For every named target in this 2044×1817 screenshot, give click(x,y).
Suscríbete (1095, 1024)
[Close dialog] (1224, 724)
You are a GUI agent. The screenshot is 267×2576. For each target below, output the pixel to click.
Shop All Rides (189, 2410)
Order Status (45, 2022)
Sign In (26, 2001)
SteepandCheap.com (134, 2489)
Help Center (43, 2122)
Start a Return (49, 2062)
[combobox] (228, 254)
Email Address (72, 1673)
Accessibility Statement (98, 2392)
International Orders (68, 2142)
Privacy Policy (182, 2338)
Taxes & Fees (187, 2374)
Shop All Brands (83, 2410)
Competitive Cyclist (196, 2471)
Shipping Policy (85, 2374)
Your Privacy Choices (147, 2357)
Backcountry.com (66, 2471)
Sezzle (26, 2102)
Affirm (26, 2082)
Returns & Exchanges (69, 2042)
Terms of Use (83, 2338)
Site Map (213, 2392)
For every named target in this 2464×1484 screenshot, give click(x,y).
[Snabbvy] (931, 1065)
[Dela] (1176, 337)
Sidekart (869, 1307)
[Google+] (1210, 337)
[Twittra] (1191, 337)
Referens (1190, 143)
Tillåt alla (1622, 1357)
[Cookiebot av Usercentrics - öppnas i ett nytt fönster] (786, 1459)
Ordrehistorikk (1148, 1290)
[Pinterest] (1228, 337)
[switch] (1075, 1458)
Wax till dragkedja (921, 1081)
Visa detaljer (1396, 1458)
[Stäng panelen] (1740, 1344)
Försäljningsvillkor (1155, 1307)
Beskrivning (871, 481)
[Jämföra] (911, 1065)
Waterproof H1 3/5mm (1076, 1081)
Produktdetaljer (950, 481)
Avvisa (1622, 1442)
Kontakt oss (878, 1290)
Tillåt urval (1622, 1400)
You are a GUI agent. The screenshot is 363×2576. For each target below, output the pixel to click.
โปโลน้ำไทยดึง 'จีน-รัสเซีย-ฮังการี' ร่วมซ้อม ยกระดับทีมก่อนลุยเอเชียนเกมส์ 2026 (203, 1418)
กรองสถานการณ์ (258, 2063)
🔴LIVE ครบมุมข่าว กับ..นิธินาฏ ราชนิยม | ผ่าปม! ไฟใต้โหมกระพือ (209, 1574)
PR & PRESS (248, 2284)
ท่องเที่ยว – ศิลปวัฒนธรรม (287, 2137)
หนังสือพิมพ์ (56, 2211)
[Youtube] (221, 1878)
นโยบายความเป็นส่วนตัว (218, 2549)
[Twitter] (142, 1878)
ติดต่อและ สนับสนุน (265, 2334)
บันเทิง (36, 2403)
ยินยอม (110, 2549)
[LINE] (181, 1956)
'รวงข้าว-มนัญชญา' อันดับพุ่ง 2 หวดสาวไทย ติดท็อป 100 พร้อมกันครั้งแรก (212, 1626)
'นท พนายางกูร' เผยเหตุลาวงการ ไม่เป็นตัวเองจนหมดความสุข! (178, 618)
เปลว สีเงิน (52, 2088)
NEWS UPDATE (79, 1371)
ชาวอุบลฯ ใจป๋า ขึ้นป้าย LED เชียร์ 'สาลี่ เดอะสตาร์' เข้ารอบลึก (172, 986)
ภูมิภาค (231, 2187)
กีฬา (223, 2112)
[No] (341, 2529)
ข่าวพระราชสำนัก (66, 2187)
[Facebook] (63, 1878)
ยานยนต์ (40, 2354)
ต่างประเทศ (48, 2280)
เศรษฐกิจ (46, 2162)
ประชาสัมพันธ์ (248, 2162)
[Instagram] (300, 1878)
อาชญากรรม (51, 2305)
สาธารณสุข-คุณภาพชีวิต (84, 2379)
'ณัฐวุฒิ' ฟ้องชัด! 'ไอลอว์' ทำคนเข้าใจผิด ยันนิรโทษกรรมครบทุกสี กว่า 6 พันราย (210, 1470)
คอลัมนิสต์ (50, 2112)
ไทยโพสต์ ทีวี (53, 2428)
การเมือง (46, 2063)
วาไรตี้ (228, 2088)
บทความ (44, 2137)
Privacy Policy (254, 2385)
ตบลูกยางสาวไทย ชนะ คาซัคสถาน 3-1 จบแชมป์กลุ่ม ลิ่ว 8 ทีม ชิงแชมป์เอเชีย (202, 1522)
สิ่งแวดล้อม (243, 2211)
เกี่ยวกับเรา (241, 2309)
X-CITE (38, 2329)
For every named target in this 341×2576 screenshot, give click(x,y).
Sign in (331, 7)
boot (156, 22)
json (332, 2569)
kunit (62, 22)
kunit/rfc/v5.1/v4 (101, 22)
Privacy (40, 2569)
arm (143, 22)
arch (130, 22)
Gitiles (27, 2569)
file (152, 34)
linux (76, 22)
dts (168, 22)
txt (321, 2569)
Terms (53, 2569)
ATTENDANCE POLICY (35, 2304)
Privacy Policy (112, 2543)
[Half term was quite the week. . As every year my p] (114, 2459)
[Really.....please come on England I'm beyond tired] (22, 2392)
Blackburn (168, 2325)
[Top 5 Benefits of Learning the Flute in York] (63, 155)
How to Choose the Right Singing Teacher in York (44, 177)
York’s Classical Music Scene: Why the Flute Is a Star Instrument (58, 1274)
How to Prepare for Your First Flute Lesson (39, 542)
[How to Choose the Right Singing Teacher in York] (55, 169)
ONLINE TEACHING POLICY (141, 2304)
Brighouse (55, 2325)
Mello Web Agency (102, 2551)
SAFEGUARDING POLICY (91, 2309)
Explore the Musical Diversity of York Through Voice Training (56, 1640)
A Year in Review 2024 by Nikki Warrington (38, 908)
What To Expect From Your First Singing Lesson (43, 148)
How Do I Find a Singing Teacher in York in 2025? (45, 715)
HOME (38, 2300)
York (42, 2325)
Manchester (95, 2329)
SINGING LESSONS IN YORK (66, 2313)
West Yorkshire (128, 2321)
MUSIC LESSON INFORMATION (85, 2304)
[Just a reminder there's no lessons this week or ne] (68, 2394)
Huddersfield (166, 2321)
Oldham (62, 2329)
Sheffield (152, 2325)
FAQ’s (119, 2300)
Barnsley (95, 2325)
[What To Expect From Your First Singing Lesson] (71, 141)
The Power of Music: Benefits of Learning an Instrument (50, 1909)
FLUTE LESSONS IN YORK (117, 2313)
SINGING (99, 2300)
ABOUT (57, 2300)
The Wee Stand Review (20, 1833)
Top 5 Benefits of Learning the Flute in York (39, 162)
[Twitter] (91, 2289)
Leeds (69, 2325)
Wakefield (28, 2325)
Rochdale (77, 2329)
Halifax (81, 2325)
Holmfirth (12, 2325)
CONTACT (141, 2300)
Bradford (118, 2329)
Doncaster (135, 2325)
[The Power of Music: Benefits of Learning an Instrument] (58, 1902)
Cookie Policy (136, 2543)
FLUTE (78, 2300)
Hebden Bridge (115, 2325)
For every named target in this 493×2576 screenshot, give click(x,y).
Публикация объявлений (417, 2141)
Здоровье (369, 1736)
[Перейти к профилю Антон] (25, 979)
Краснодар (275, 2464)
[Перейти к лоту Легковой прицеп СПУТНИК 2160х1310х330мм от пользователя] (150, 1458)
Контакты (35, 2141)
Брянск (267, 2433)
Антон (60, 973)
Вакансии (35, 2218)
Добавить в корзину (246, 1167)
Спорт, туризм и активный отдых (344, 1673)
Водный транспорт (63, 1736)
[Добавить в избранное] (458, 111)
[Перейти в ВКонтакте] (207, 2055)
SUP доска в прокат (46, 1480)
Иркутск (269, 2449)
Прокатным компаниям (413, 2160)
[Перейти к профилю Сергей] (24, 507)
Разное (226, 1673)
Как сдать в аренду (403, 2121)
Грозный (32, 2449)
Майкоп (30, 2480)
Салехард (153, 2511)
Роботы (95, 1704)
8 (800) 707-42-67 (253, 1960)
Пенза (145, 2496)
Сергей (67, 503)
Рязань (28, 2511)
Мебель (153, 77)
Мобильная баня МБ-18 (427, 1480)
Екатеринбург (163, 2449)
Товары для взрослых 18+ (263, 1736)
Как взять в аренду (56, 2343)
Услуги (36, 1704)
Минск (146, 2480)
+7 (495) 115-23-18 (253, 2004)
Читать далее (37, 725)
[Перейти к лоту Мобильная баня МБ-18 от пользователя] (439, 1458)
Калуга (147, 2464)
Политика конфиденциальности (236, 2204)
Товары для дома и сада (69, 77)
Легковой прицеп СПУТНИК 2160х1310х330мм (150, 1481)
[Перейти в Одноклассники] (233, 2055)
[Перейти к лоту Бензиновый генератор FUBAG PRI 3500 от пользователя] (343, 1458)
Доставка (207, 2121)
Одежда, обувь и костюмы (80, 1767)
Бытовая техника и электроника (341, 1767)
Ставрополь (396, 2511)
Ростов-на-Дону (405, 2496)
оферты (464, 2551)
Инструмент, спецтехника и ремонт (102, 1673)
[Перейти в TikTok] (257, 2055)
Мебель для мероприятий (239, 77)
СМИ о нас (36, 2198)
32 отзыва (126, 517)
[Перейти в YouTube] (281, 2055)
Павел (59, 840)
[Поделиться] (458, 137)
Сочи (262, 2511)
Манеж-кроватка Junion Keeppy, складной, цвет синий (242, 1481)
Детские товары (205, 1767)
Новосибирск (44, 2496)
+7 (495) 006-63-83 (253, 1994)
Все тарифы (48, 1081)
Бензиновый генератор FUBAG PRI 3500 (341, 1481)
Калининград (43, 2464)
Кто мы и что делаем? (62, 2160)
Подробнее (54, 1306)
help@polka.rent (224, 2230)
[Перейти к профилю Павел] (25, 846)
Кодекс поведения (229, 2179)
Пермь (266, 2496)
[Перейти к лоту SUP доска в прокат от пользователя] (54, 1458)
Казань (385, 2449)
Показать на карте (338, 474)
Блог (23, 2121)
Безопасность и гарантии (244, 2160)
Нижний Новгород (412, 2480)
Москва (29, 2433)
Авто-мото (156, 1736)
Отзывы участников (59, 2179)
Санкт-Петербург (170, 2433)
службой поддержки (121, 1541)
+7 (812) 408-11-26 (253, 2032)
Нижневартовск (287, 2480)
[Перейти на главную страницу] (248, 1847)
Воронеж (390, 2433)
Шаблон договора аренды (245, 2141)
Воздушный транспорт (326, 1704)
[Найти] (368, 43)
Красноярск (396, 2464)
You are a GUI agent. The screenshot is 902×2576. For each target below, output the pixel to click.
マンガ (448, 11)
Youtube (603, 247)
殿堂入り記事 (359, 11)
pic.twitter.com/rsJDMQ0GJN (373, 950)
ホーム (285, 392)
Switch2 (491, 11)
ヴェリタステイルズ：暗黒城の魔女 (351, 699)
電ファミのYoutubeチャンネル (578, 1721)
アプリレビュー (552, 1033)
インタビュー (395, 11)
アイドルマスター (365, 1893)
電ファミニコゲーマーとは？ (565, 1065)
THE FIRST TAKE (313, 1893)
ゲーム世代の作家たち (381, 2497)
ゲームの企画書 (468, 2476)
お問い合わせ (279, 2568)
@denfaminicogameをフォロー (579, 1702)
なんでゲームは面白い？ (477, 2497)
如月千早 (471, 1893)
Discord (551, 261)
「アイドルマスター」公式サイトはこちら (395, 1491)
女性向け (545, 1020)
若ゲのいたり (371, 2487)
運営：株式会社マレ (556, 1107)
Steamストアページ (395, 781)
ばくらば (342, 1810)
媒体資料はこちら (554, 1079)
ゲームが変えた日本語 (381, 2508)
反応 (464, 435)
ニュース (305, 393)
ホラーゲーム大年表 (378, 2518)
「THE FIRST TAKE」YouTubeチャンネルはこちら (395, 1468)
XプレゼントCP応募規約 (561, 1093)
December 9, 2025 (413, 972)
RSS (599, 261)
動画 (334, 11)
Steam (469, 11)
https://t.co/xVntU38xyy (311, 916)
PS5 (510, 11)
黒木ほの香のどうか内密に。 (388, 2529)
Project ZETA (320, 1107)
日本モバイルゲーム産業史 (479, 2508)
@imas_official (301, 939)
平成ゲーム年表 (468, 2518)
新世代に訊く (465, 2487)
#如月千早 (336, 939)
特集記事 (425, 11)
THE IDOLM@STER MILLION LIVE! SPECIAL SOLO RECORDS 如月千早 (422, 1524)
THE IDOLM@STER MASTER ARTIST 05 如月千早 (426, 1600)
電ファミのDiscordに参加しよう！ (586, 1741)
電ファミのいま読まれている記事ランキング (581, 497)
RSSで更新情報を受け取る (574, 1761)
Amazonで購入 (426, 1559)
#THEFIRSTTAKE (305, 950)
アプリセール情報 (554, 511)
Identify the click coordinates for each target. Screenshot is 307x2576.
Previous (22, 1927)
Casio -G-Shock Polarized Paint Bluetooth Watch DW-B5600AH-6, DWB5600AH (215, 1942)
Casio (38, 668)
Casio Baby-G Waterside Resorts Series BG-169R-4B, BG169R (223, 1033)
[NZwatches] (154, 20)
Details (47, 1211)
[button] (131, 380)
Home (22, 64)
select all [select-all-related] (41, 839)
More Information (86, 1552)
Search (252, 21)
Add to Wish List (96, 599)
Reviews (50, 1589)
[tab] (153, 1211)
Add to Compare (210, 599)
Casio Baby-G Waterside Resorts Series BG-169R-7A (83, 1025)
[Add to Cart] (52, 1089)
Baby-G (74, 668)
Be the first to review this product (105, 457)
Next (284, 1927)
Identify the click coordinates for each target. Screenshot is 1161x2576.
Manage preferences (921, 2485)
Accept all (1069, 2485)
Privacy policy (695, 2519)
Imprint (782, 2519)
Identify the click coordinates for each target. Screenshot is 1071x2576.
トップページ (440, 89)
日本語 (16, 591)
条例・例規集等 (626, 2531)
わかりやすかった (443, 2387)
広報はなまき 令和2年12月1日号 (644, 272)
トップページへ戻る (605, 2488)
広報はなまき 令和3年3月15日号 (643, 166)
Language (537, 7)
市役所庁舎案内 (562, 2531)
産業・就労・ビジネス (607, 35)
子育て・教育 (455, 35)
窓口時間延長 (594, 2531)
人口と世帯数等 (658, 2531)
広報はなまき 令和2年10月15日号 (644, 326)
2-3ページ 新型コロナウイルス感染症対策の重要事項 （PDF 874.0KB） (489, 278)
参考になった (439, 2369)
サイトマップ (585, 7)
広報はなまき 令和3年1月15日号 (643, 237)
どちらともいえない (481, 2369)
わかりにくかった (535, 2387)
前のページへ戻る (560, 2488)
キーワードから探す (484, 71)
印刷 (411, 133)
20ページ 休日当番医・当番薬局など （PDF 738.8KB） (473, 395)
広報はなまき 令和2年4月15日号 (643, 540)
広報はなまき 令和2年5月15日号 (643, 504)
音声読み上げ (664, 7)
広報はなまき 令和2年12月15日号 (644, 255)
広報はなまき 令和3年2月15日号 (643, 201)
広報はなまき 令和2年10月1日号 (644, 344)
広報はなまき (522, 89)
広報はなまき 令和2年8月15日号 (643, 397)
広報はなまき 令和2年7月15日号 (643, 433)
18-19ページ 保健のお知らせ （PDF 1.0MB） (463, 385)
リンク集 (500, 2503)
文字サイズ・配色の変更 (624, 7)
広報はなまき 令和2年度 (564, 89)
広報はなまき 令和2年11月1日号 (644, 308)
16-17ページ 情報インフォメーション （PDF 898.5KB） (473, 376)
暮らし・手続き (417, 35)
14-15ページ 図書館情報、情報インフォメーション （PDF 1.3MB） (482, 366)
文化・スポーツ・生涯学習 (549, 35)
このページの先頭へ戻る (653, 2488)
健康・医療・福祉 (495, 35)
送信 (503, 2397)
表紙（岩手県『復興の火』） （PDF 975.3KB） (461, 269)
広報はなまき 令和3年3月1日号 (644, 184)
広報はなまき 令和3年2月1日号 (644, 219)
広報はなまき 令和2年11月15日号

Action item:
In the listing above, find the line with "Reviews (50, 1589)" and the line with "広報はなまき 令和2年12月15日号 (644, 255)"; output exactly those lines and all lines between them.

Solution to this task:
Reviews (50, 1589)
[tab] (153, 1211)
Add to Compare (210, 599)
Casio Baby-G Waterside Resorts Series BG-169R-7A (83, 1025)
[Add to Cart] (52, 1089)
Baby-G (74, 668)
Be the first to review this product (105, 457)
Next (284, 1927)
Identify the click coordinates for each target. Screenshot is 1161x2576.
Manage preferences (921, 2485)
Accept all (1069, 2485)
Privacy policy (695, 2519)
Imprint (782, 2519)
Identify the click coordinates for each target. Screenshot is 1071x2576.
トップページ (440, 89)
日本語 (16, 591)
条例・例規集等 (626, 2531)
わかりやすかった (443, 2387)
広報はなまき 令和2年12月1日号 (644, 272)
トップページへ戻る (605, 2488)
広報はなまき 令和3年3月15日号 (643, 166)
Language (537, 7)
市役所庁舎案内 (562, 2531)
産業・就労・ビジネス (607, 35)
子育て・教育 (455, 35)
窓口時間延長 (594, 2531)
人口と世帯数等 (658, 2531)
広報はなまき 令和2年10月15日号 (644, 326)
2-3ページ 新型コロナウイルス感染症対策の重要事項 （PDF 874.0KB） (489, 278)
参考になった (439, 2369)
サイトマップ (585, 7)
広報はなまき 令和3年1月15日号 (643, 237)
どちらともいえない (481, 2369)
わかりにくかった (535, 2387)
前のページへ戻る (560, 2488)
キーワードから探す (484, 71)
印刷 (411, 133)
20ページ 休日当番医・当番薬局など （PDF 738.8KB） (473, 395)
広報はなまき 令和2年4月15日号 (643, 540)
広報はなまき 令和2年5月15日号 (643, 504)
音声読み上げ (664, 7)
広報はなまき 令和2年12月15日号 (644, 255)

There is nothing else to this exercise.